⟨

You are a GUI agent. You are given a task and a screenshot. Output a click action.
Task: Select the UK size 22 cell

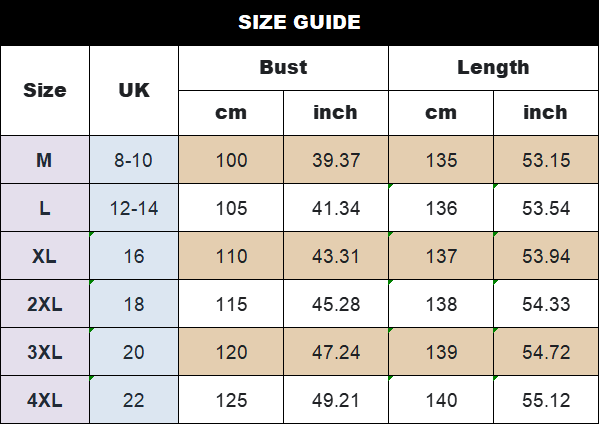click(x=134, y=400)
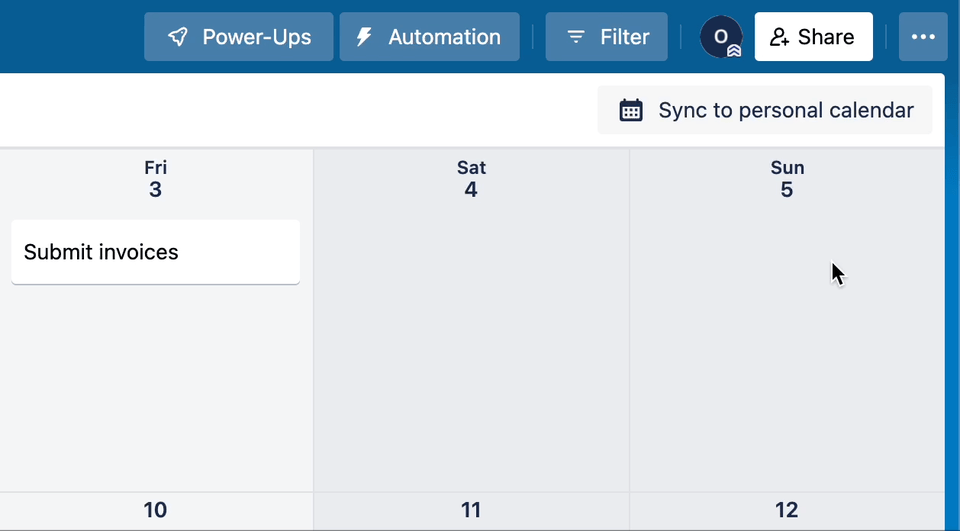Click the admin chevron badge on avatar
Image resolution: width=960 pixels, height=531 pixels.
(x=734, y=50)
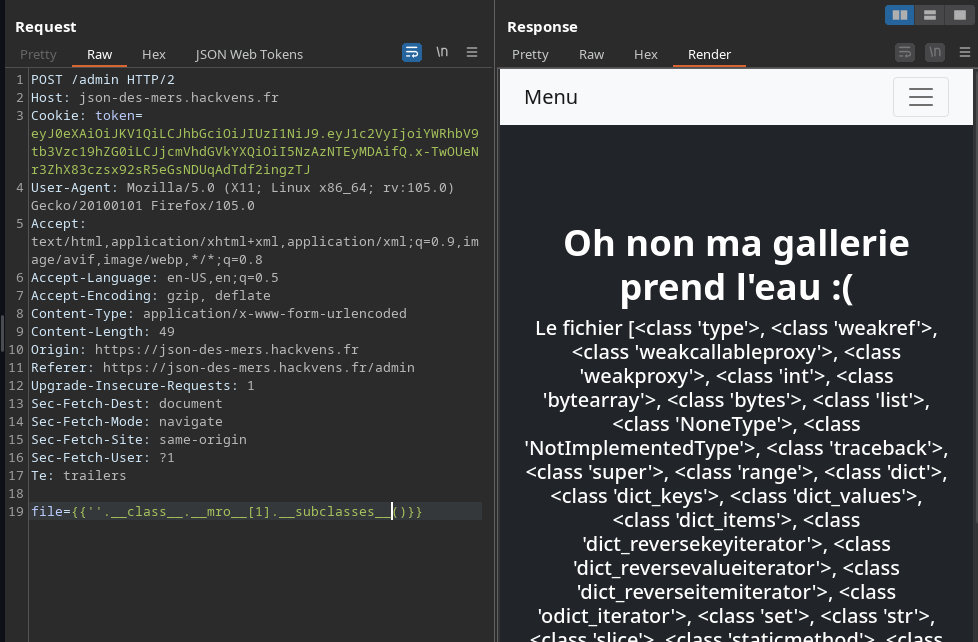Switch to side-by-side split layout
The image size is (978, 642).
point(899,15)
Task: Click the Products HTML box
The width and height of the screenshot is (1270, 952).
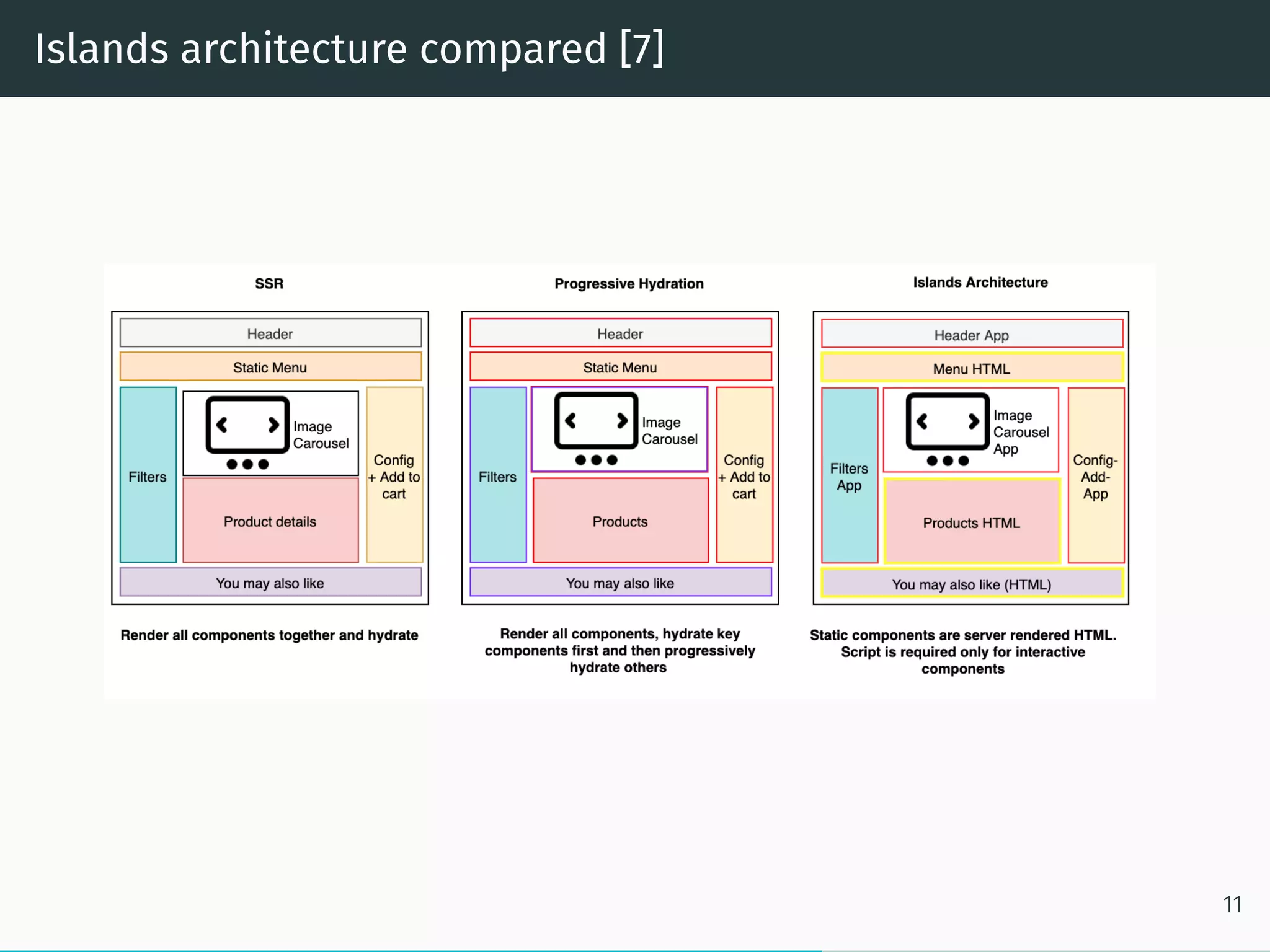Action: pyautogui.click(x=971, y=522)
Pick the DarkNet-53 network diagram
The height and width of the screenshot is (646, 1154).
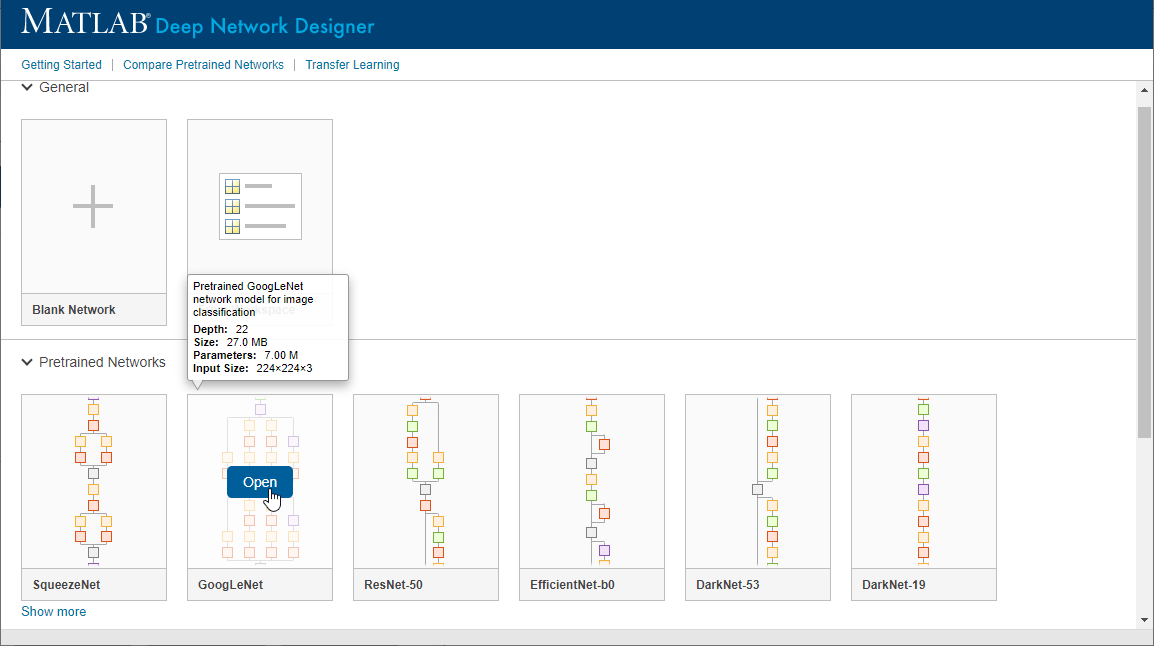[757, 481]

⟩

- [DIRECTION] Reproduce all of the rows above verbatim, leaving out the pictures.

- [ANSWER FOR THE TASK]
You are a GUI agent. You are given a task and a screenshot. Output a click action.
Task: Select the UK size 22 cell

click(x=134, y=400)
Click the admin chevron badge on avatar
Image resolution: width=960 pixels, height=531 pixels.
(x=734, y=50)
Switch to side-by-side split layout
The image size is (978, 642).
point(899,15)
Task: Click the Products HTML box
The width and height of the screenshot is (1270, 952).
Action: pyautogui.click(x=971, y=522)
Pick the DarkNet-53 network diagram
The height and width of the screenshot is (646, 1154).
[757, 481]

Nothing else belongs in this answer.